One chief concern is the lack of equipoise in these kinds of studies. For example, abundant research already exists showing that pretrial incarceration causes harm to detained people and their loved ones, is criminogenic, results in worse case outcomes for accused people, destabilizes lives, interrupts social supports, and is extractive and costly. Denying a control group of people pretrial release, something we know will help them, and subjecting them to something we know hurts them in the interests of research is ethically insupportable. Instead of randomizing access to interventions for which there is already an evidence base in order to prove the causal mechanism with greater precision, we should be spending our efforts, and our funds, on implementing those policies as widely and quickly as possible.

And again to revert to the normative framework: if we believe that accused people are innocent until proven guilty beyond a reasonable doubt, a bedrock principle of our constitutional system, then pretrial detention is fundamentally inconsistent with and violates that principle. It is a legal fiction that pretrial detention is merely administrative, whereas post-conviction incarceration is punishment. In many states, including here in Massachusetts, people are sent to the exact same correctional institutions whether pretrial or post-conviction, subject to the same set of rules, restrictions on their liberty, banal brutality, and traumatizing indignities, including expired food, squalid conditions, deficient medical care, and invasive strip searches — and today, danger of COVID-19 and its effects. To know this, and then to watch researchers approach detained people about gaining their consent to participate in such a study raises its own subset of serious ethical concerns. To argue that a 50-50 chance of obtaining relief is informed consent is cynical at best, bordering on cruel.

3. What do you say to researchers who argue that since there are limited resources, such as help with bail or free legal services, it is more ethical to randomize who gets that help than to make those choices based on other factors?

The issue of “limited resources” is a scarcity created by human decision-making and political will. There never seem to be limited resources when it comes to making arrests, initiating prosecutions, or incarcerating more people. There is no such thing as a natural experiment in the realm of public policy–all public policy is mutable, and particularly so if reform efforts are backed by substantial investment. Instead of funding a study to determine whether–or, given existing research, by how much–access to counsel at arraignment improves system functioning and outcomes for the accused, why not just directly fund public defense? There is no virtue in randomizing an intervention that (1) we believe is morally required (we call it a “right” to counsel) and (2) we know based on existing empirical evidence will improve the defendant’s outcomes and the administration of justice. Our focus and financial backing should be devoted to efforts so that everyone can meaningfully vindicate that right. Finally, randomization is not necessarily the fairest possible distribution of any scarce good or service. For that to be true assumes a level playing field, which does not exist in a criminal legal system marred by structural and institutional racism.

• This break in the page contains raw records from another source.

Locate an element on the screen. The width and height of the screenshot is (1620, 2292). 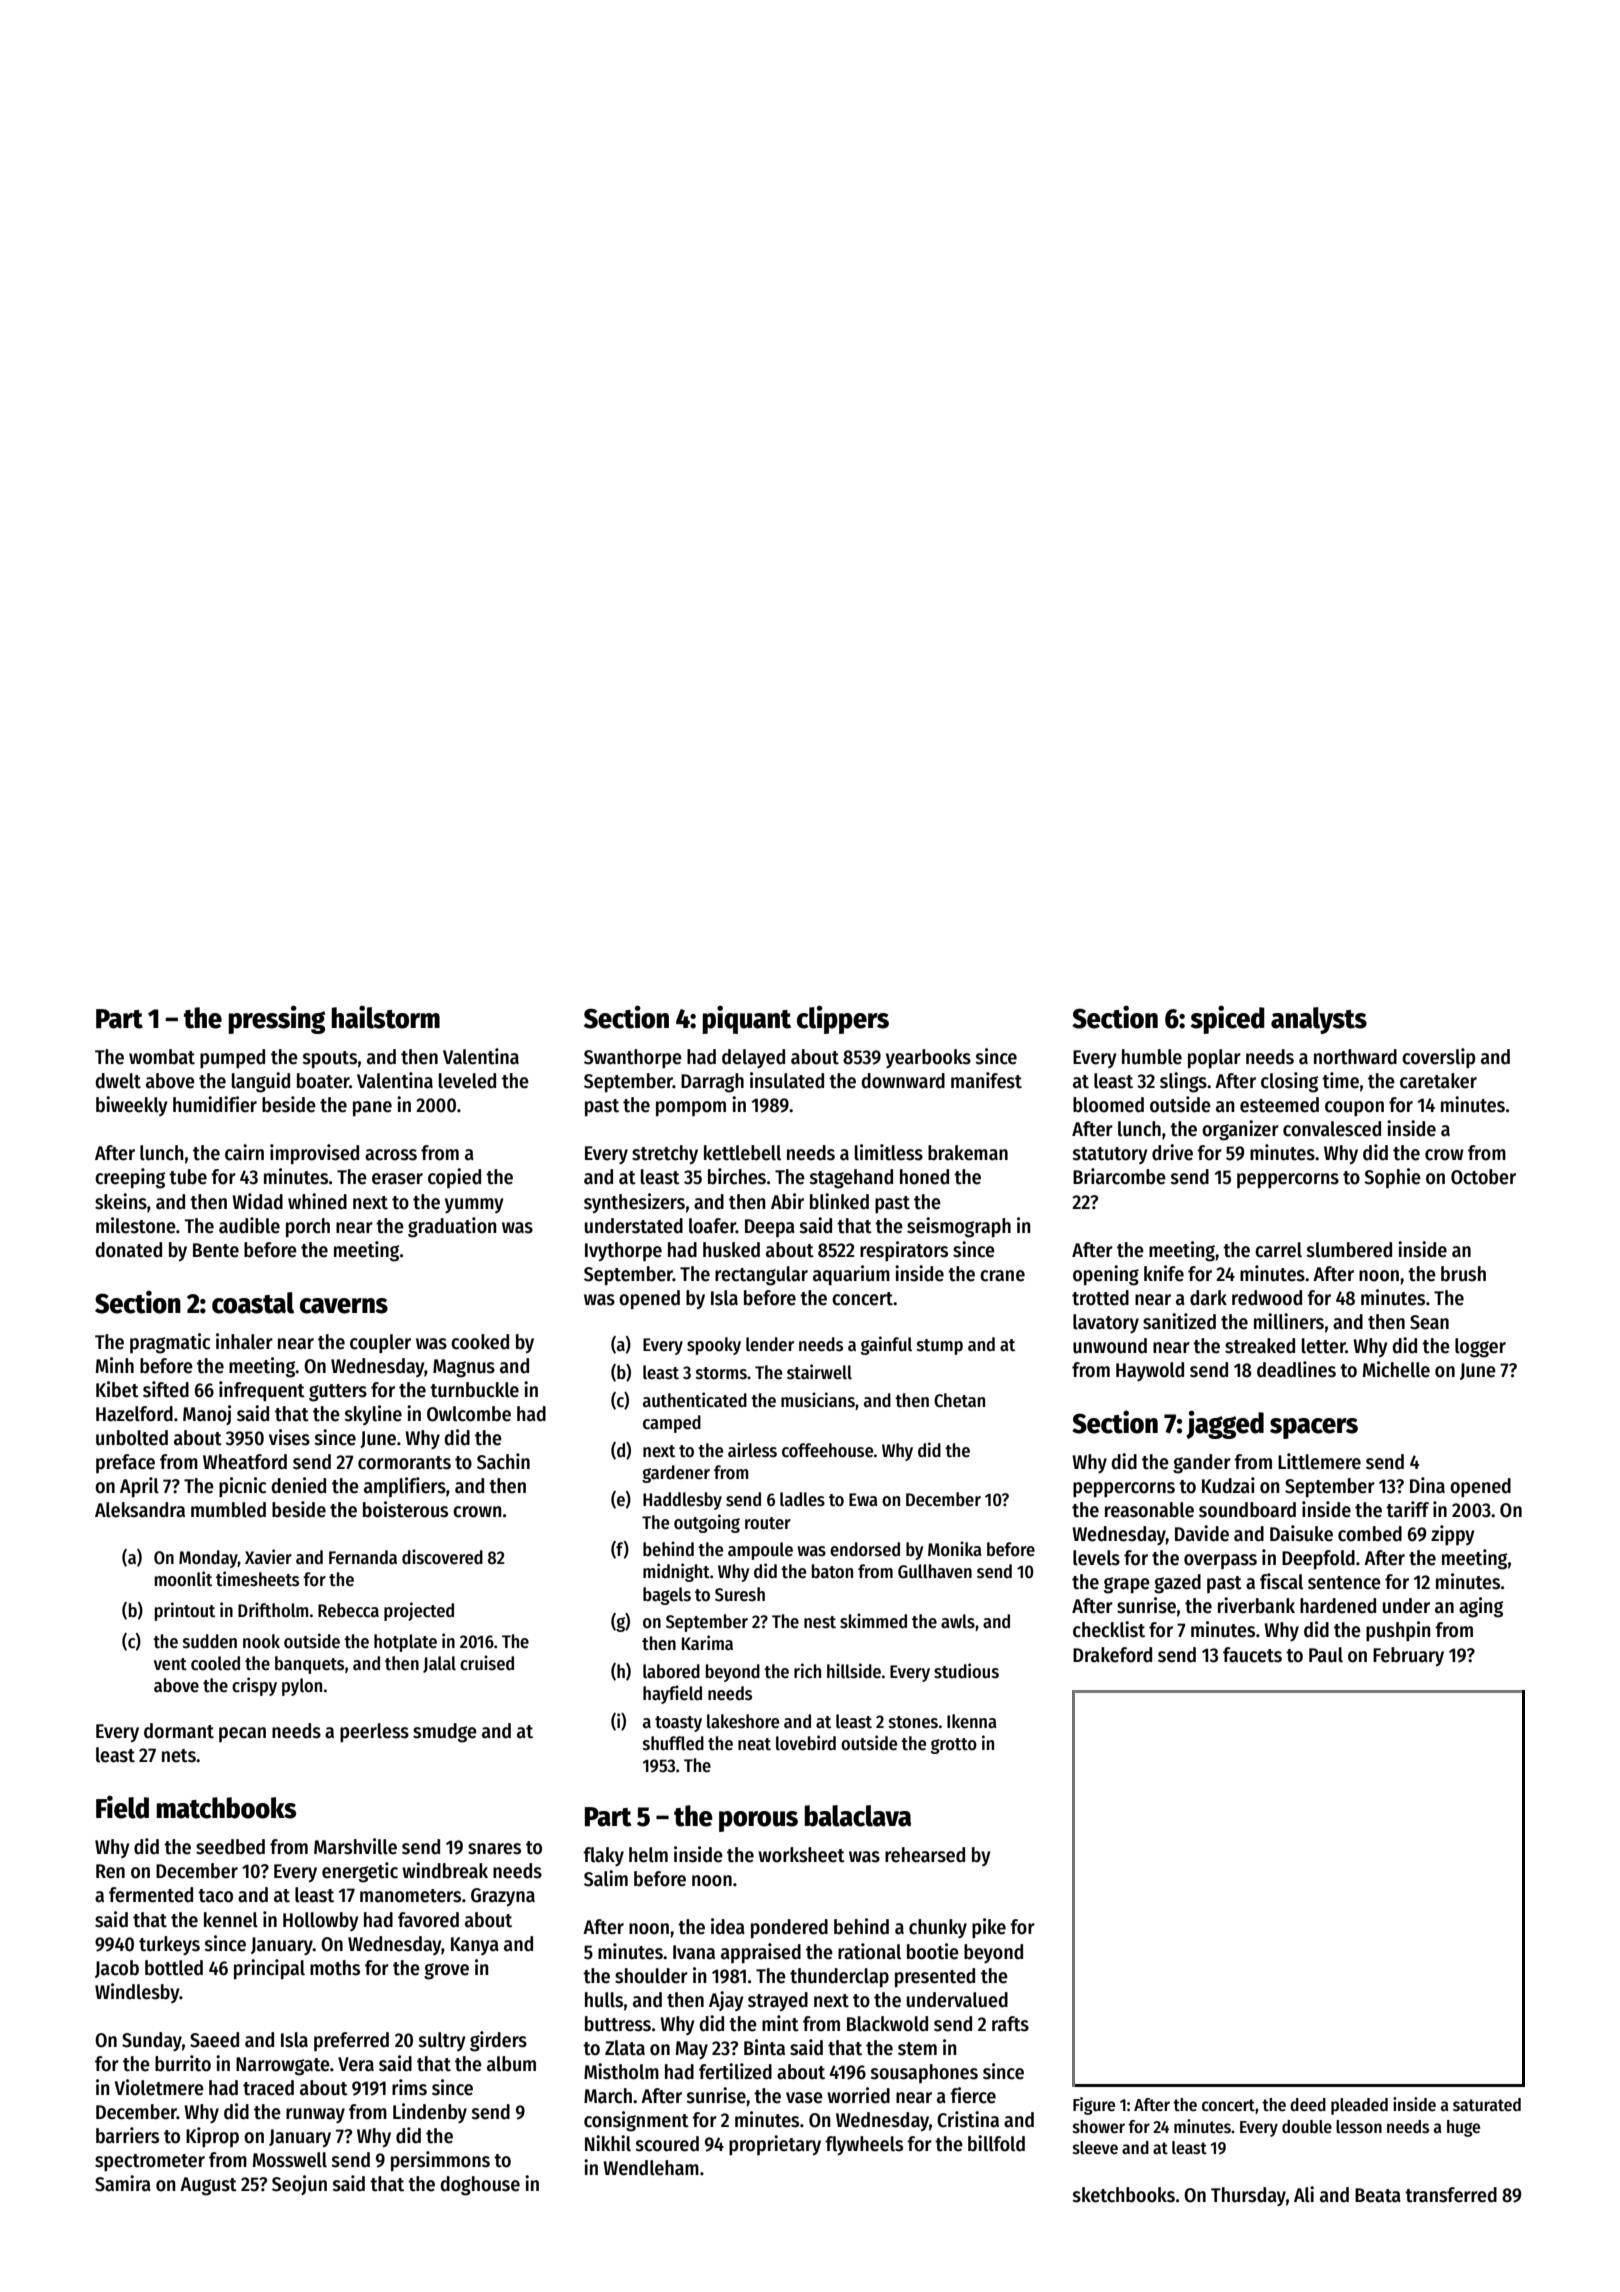
grape is located at coordinates (1127, 1585).
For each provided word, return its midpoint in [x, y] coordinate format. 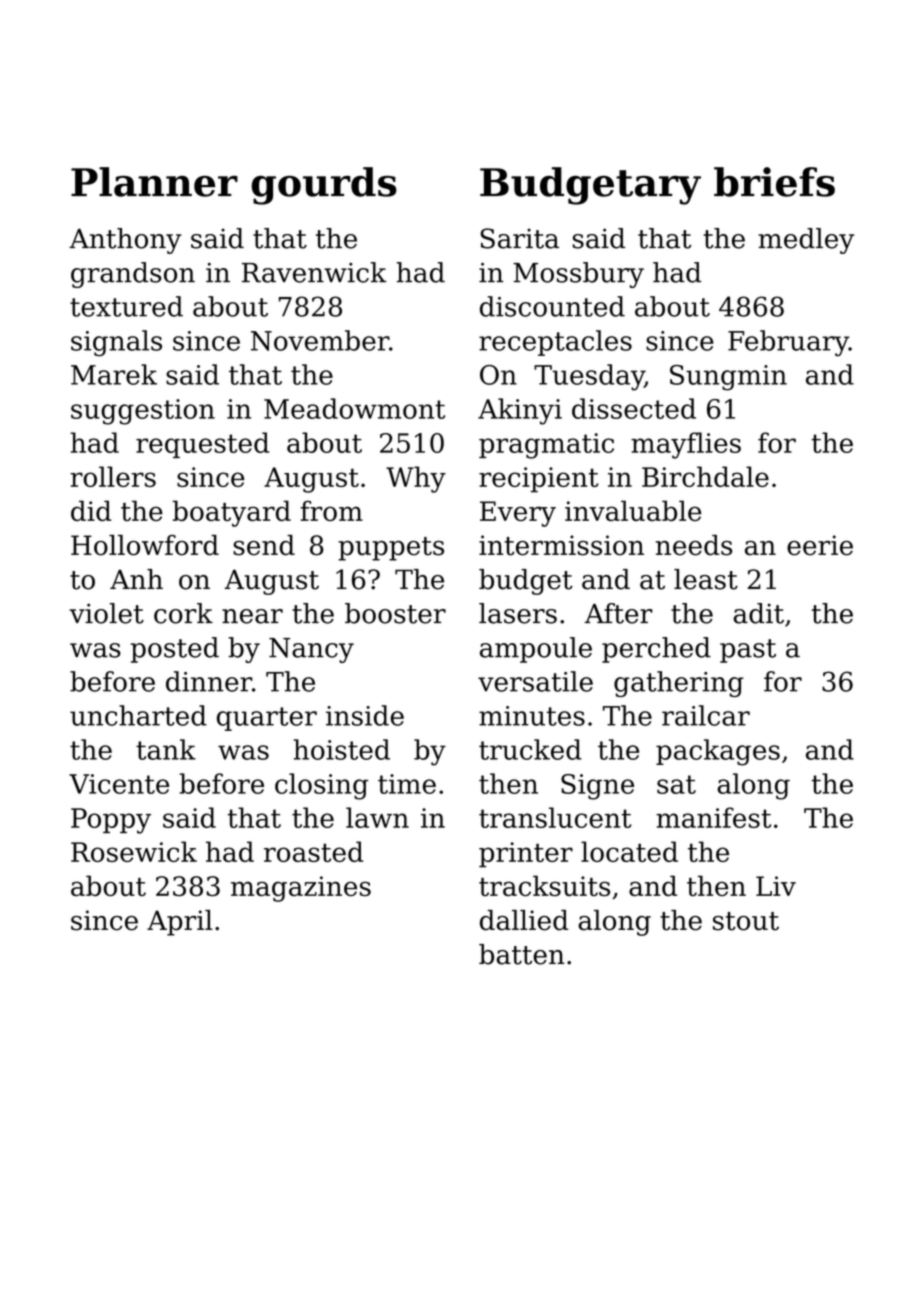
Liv [776, 886]
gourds [324, 186]
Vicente [119, 784]
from [332, 510]
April [180, 923]
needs [694, 545]
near [252, 616]
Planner [154, 182]
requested [202, 445]
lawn [377, 817]
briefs [774, 182]
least [706, 579]
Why [416, 479]
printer [526, 855]
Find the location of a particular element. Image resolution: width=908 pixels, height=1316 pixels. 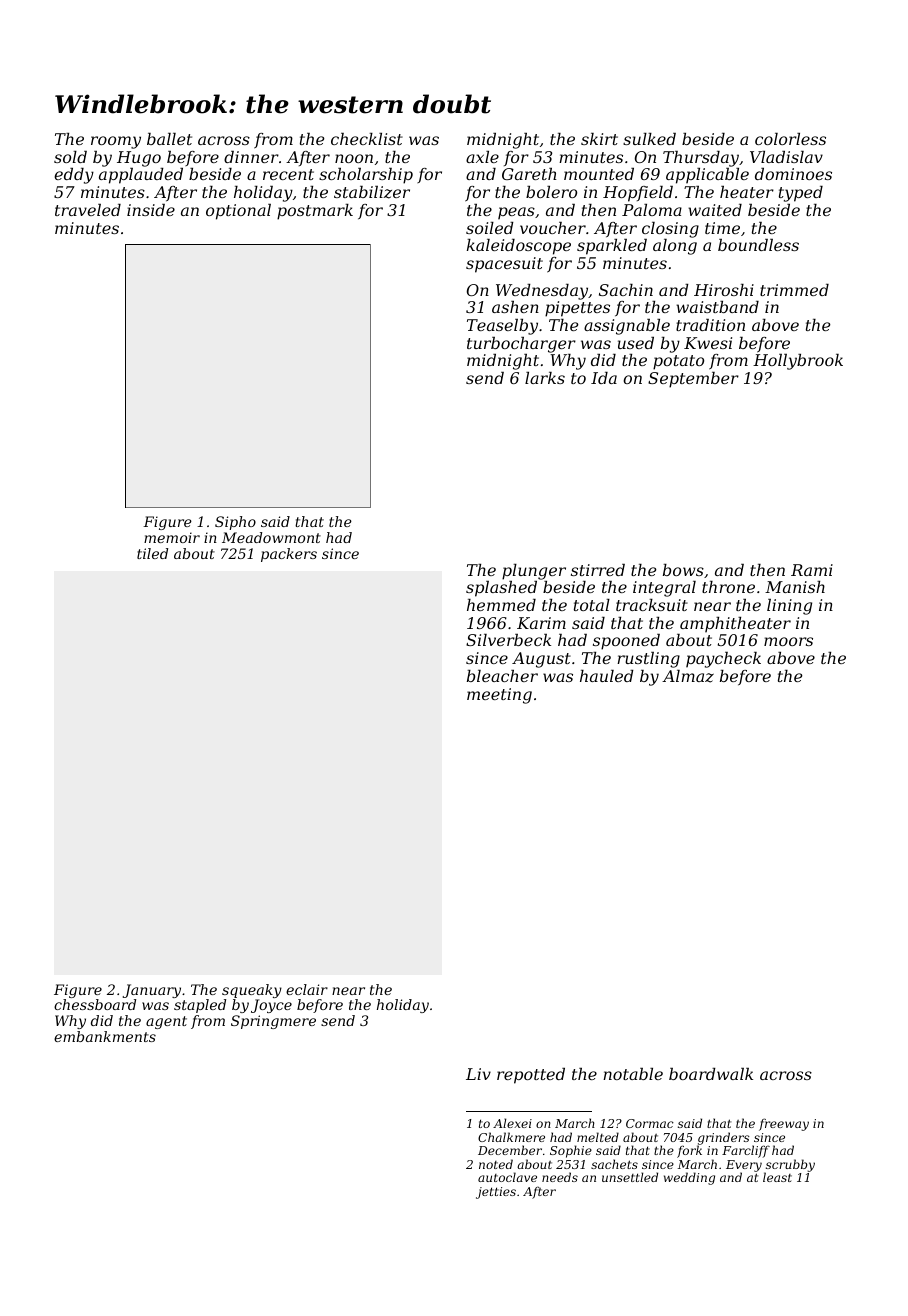

along is located at coordinates (675, 247).
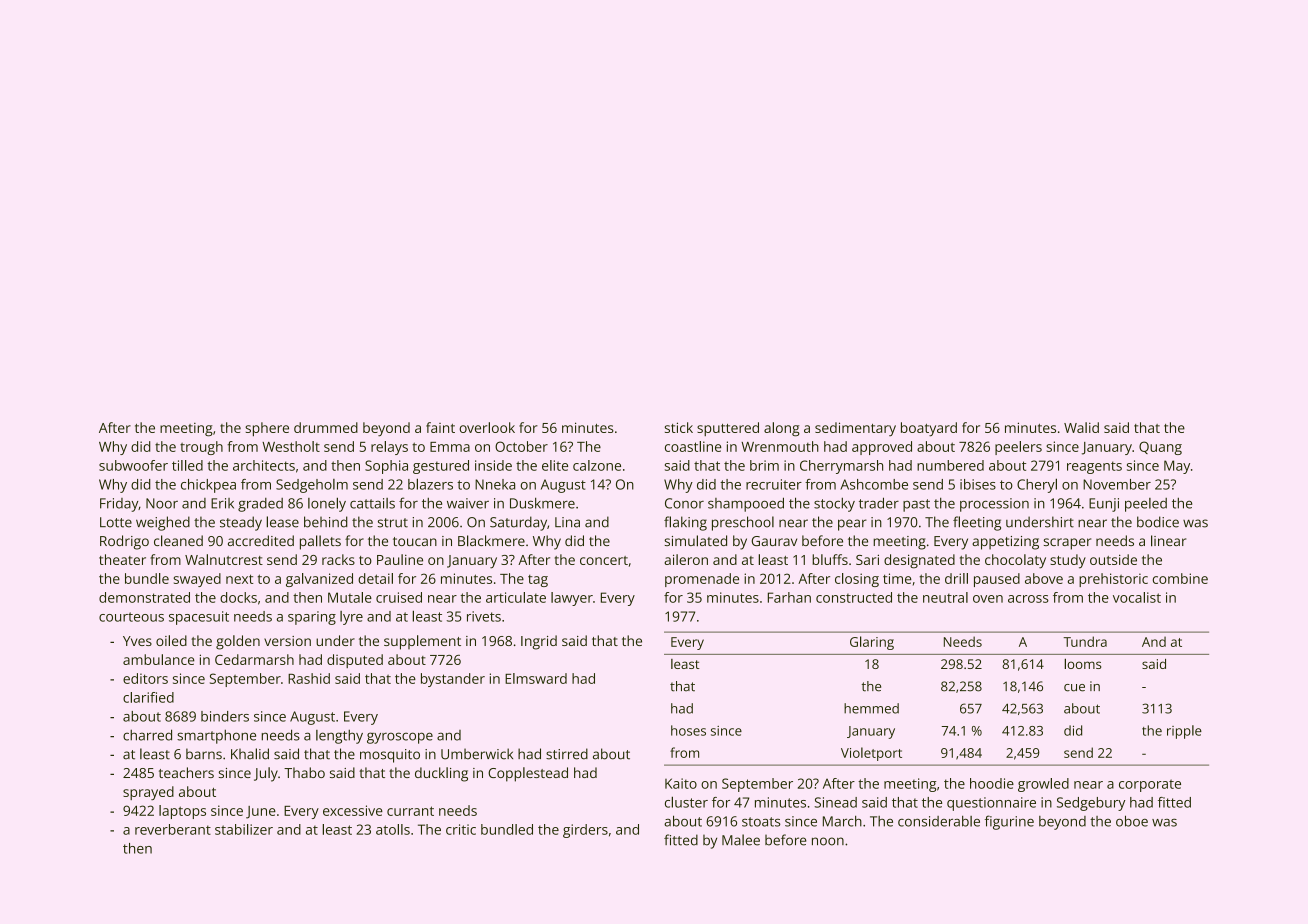 The height and width of the page is (924, 1308). Describe the element at coordinates (197, 580) in the page. I see `swayed` at that location.
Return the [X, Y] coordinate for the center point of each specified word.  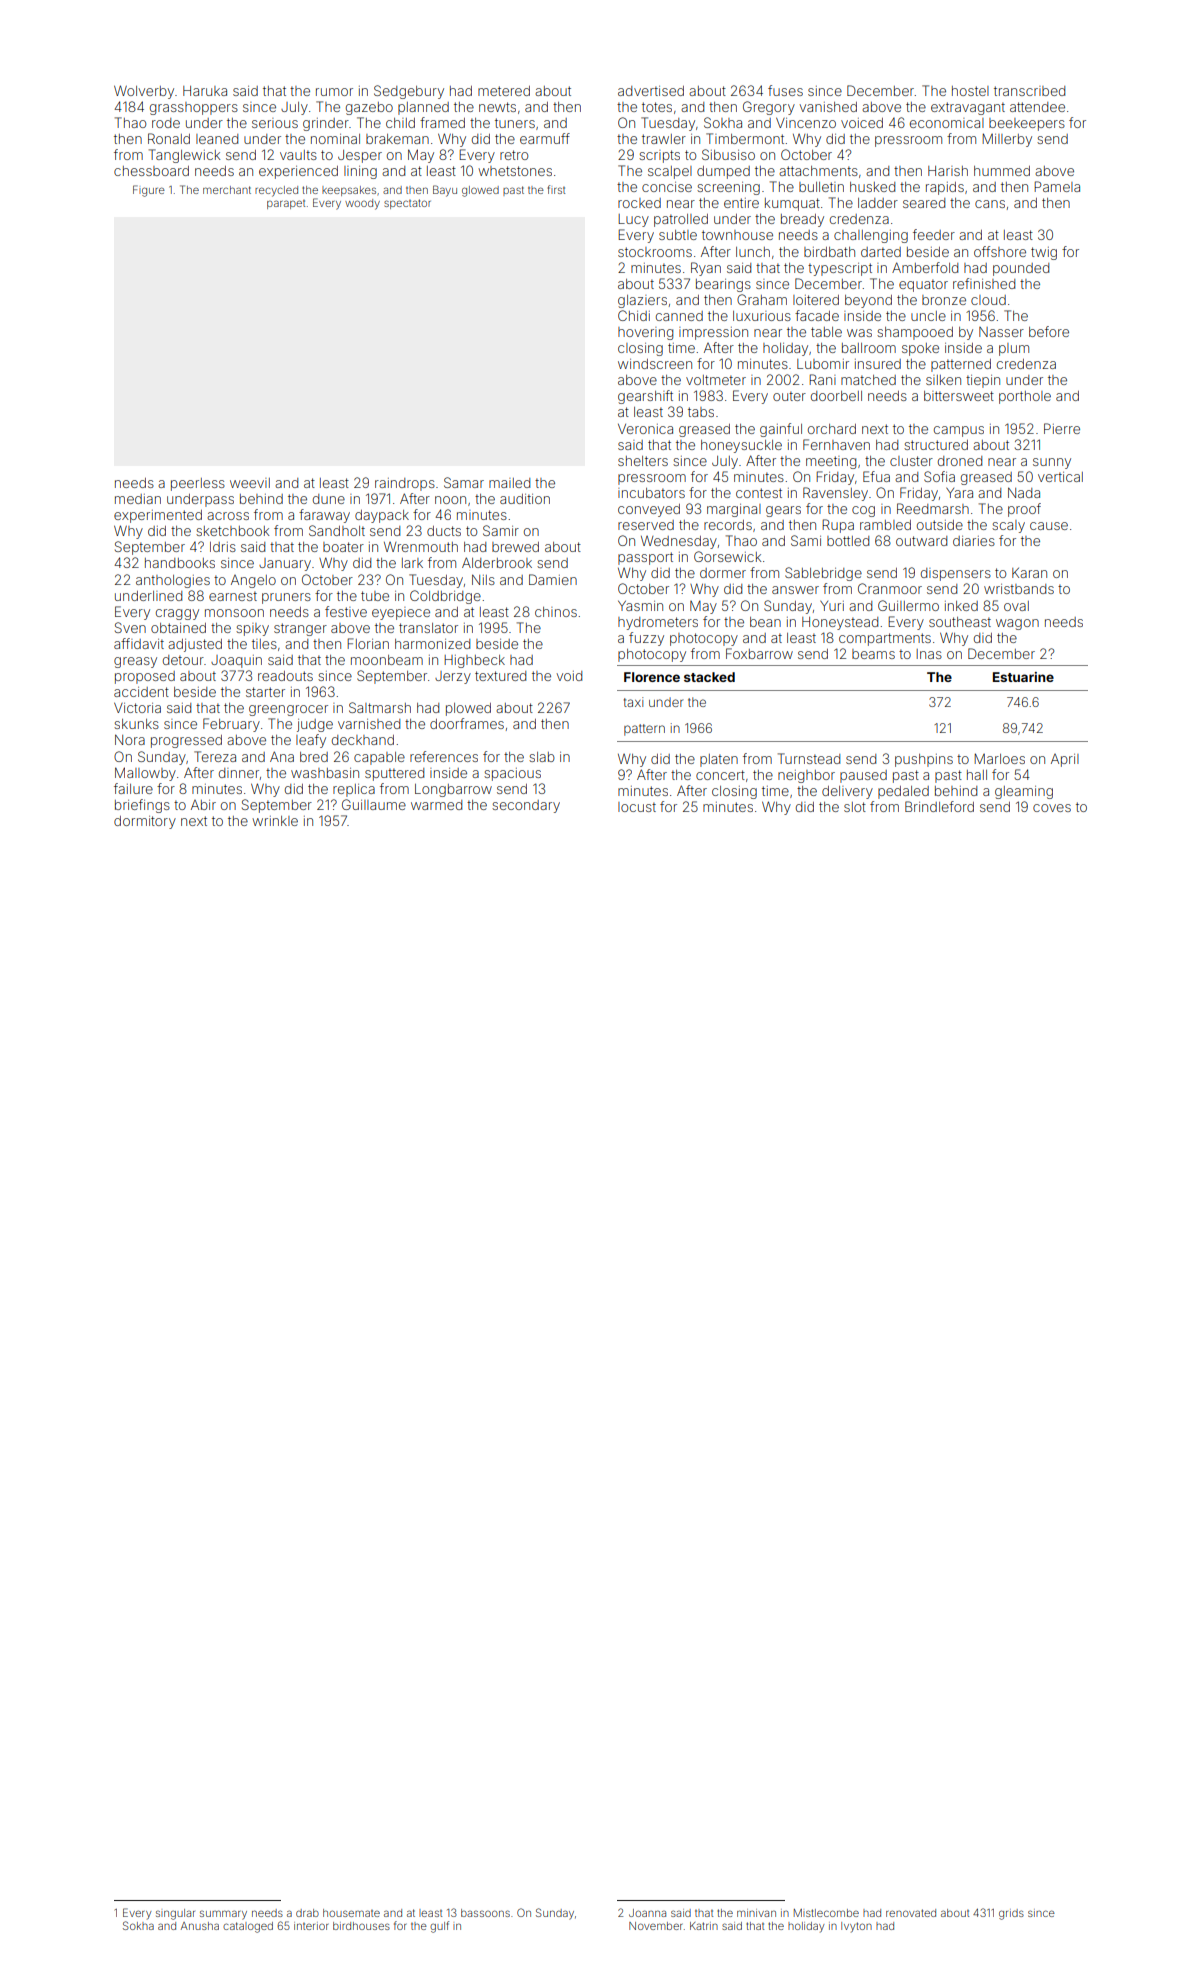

4. Are there any contexts in which you think RCTs can be helpful in studying or improving access to justice?

My ethical concerns are most animated by field experiment RCTs, and less urgent in the context of RCTs of administrative data. But even there, I note that studies using existing, historical data risk developing solutions that will simply reproduce the hierarchal racist system that already exists.

5. Is there research you think we should be doing instead of conducting RCTs in the access to justice context?

At the Houston Institute, we absolutely support evidence-based criminal law reform, but many kinds of evidence have value. We are especially interested in public health, sociological, and qualitative and participatory action research with directly impacted people, who too often are excluded from public policymaking and yet have the most direct knowledge and expertise of how existing systems cause harm, fail to prevent harm, and fail to meet human needs.